Я не знаю медицинской квалификации болезни Хоукинга, но вижу ее ужасные проявления – сильнейшую миопатию, приковавшую его к креслу-каталке, лишившую речи. Общение Стивена с другими людьми осуществляется с помощью компьютерного устройства. Перед его глазами на дисплее бегут строчки словарика, и он еле заметным нажатием бессильных пальцев переводит нужные ему слова на экран, набирая фразу. Затем механический голос произносит эту фразу вслух (как «говорит» Стивен, с «американским акцентом», т. к. машину делали в США). Только несколько слов, в том числе «Да» («Йес»), Стивен может сказать сразу, без набора. Так он участвует в научных дискуссиях, общается с друзьями и близкими, пишет одну за другой свои статьи, содержащие глубокие и оригинальные идеи. Стивен женат, у него есть дети. Сила духа этого человека поразительна, он сохранил дружелюбие к людям, чувство юмора и неистощимую любознательность, огромную научную активность. Хоукинг ездит по всему миру, участвуя в многочисленных научных семинарах. Я несколько раз разговаривал с Хоукингом, когда он с помощью своего механического кресла выезжал из зала заседаний, и один раз присутствовал при общей беседе его с 10–15 участниками семинара – это было нечто вроде пресс-конференции по основным вопросам интерпретации квантовой механики и в особенности – введенной Хоукингом (вместе с Хартли) «волновой функции Вселенной». Во время первого разговора Хоукинг дал мне оттиски своих последних работ – о потере когерентности в сложных топологических структурах, о направлении стрелы времени и др. Первую работу он докладывал на семинаре и сказал, перефразируя Эйнштейна: «Бог не только играет в кости, но и забрасывает их так далеко, что они становятся недоступными». На другой день я сказал Стивену, что прочитал его лекцию о стреле времени и очень рад, что он теперь признал справедливость критики Пейджа (его сотрудника) по поводу ошибочного предположения о повороте стрелы времени в момент максимального расширения Вселенной и максимальной энтропии. Поворот стрелы времени возможен лишь в состоянии минимальной энтропии. Я не привел по робости самого простого и ясного примера – замкнутой Вселенной в состоянии ложного вакуума с положительной энергией и равной нулю энтропией. В этот момент Хоукинг сделал движение пальцами, и компьютер произнес бесстрастно: «Йес!». Я, к сожалению, не сказал, что впервые высказал идею о повороте стрелы времени (в состоянии минимальной энтропии) еще в 1966 году и несколько раз возвращался к этой теме.

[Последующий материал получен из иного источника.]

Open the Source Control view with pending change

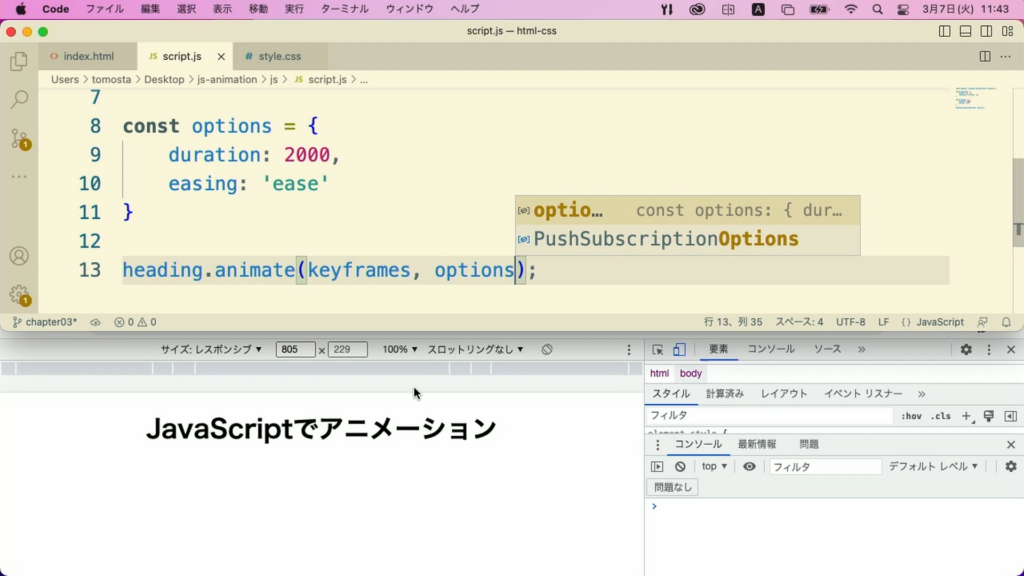20,140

Во время разговора рядом стоял неизвестный мне человек. Потом он подошел ко мне и сказал: «Я – Пейдж». Он открыл на заложенном месте Библию на английском языке. Это было Евангелие от Матфея. Пейдж, видимо, предлагал мне Библию в подарок. Я постеснялся, не решился взять – тем более, что я все же плохо читаю по-английски, а на русском Библия у нас есть, и мы знаем ее... Я все время вспоминаю лицо Хоукинга, его глаза.

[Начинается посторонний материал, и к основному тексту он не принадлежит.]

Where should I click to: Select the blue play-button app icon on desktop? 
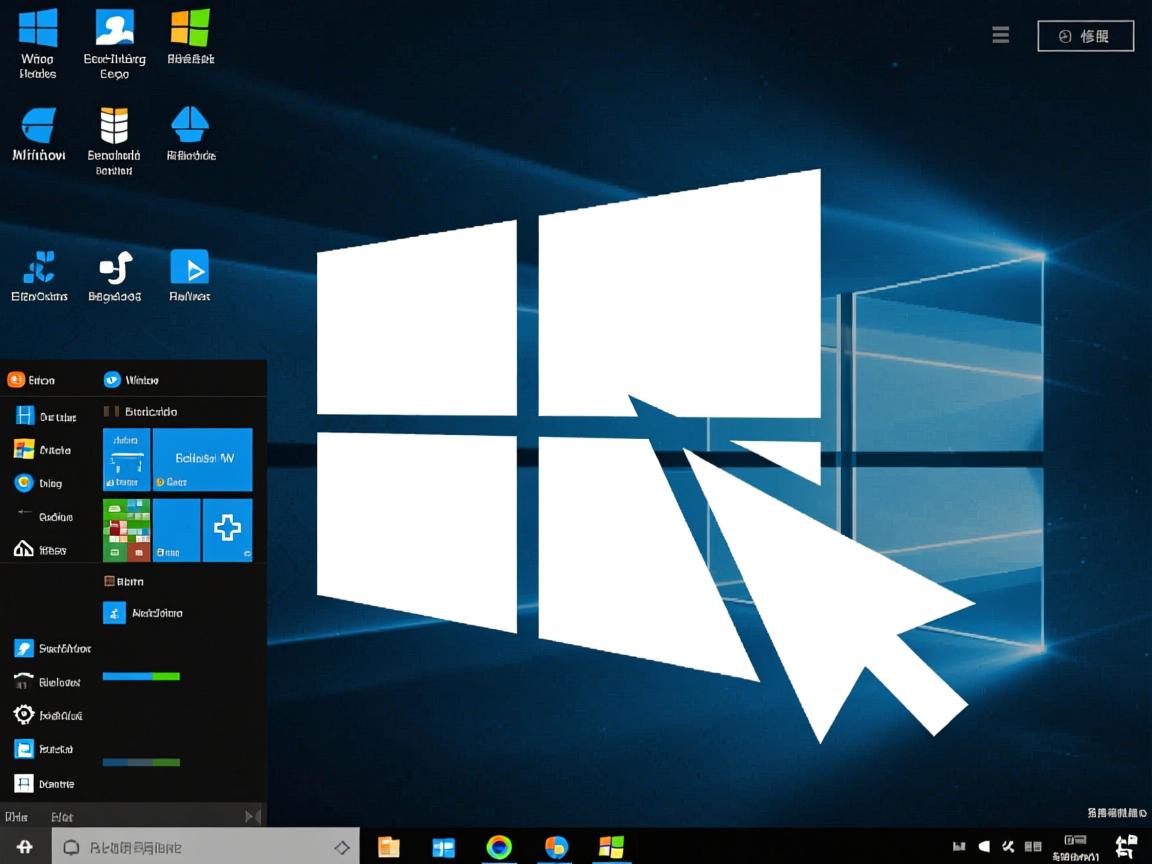[190, 265]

В конце июня во французском посольстве состоялась церемония вручения мне дипломов Академии наук Франции и Академии моральных и политических наук и медали Института Франции. Французские ученые много лет добивались проведения этой церемонии, но она могла состояться лишь после нашего возвращения в Москву. Однако и на этот раз их несколько обвели вокруг пальца. Ширак, беседуя с Марчуком во время своего визита в СССР, просил его содействовать проведению церемонии либо во Франции, либо, если это затруднительно, в Москве. Марчук, естественно, «выбрал» второе. Управление внешних сношений Академии (УВС) санкционировало проведение во французском посольстве церемонии вручения медали и дипломов мне и замечательному математику В. И. Арнольду, тоже избранному в Академию наук Франции (Владимир Арнольд – сын моего университетского профессора математики Игоря Владимировича Арнольда).